Sugar Land Planning & Zoning discusses Telfair apartments
By Betsy Dolan
Coming four months after Sugar Land’s City Council approved the controversial Imperial Apartments, the city’s Planning and Zoning(P&Z) Commission is taking up another multi-family housing issue– this time 330 luxury apartments in the Telfair subdivision east of University and north of U.S. 59. The commissioners discussed an overview of the project’s final development plan with developers SUEBA, TBG Partners, Inc., and Newland Communities at a workshop during their regular meeting on June 28.
The three-building, four-story Telfair Exchange Lofts complex would sit on 11 acres across from the main lake in Telfair near Branford Place and Wescott Avenue.
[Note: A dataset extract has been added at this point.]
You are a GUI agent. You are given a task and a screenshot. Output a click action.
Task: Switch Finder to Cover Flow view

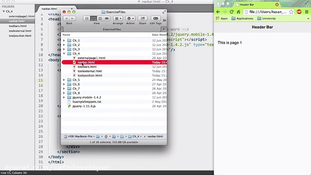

Stan Winter with TBG Partners, told the commissioners that the demographic projections indicate renters will be “young professionals who work in Sugar Land, recently married couples who may not be ready to commit to a single family home and empty nesters looking to downsize.” He also specified a monthly rent of $1,588.
P&Z Commissioner Nancy Porter reiterated that multi-family housing, specifically 400 units on 20 acres–more than what has been proposed–has been part of Telfair’s General Development Plan since 2003 and the proposed apartment location near Branford Place and Wescott Avenue has been in place since 2006.
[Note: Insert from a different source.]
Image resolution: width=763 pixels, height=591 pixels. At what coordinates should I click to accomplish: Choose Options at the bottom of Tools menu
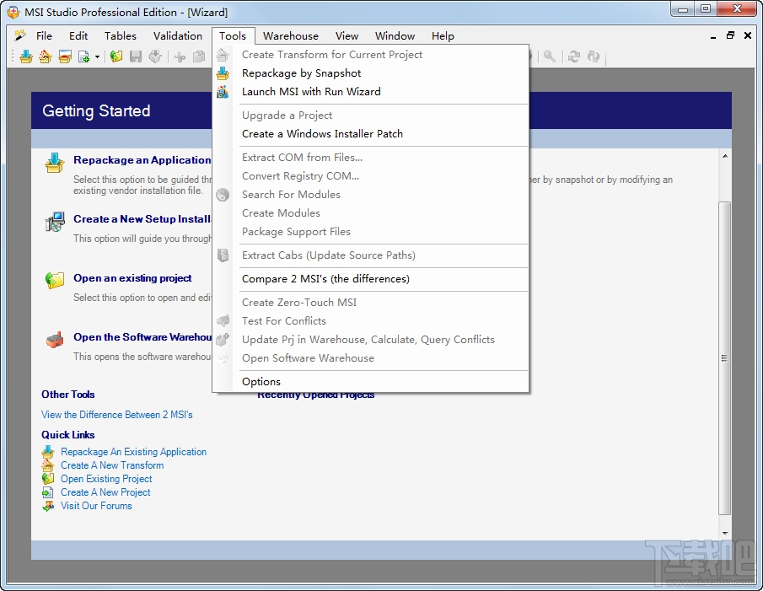pos(261,381)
But Telfair resident, Theresa Holloway, who says her home would face the apartment complex, expressed concerns.
“I am not pleased with a four-story wall of units that I will have to face daily as I get my mail or walk down my sidewalk,” Holloway told the (P&Z)commissioners. “While I recognize that this is a high end development, at the end of the day these are rental units.”
Winter told the commissioners that the SUEBA architects took special care to block the view of the apartments from the nearby single family homes by facing the apartments toward the street.
“I think you can easily imagine what this might look like if Branford Place didn’t come through as a parkway and if Tract C wasn’t established as a buffer area,” Winter said. “These units would then back up to the main lake and that would not be as significant a buffer as orienting the units facing the street and that common area.”
The commissioners are scrutinizing the final development plan, in part to make sure it complies with Resolution 10-21 which the City Council passed in October. It requires an annual inspection of all multi-family complexes as well 12 requirements that developers must meet before being approved to build multi-family housing in Sugar Land. Those guidelines range from “green building” incentives, mass transit connectivity and upgraded building materials to integrated parking and enhanced landscaping.
The developers were asked by the commissioners to investigate whether additional landscape buffering between the buildings and the single-family homes would be feasible as well as getting additional details about how the property management company would monitor and enforce what renters kept on their balconies. In addition, the developers are working on relocating a pedestrian walkway that would provide access to near-by commercial centers. The city has also asked the developers to meet with Telfair’s HOA prior to the public hearing on the final development plan.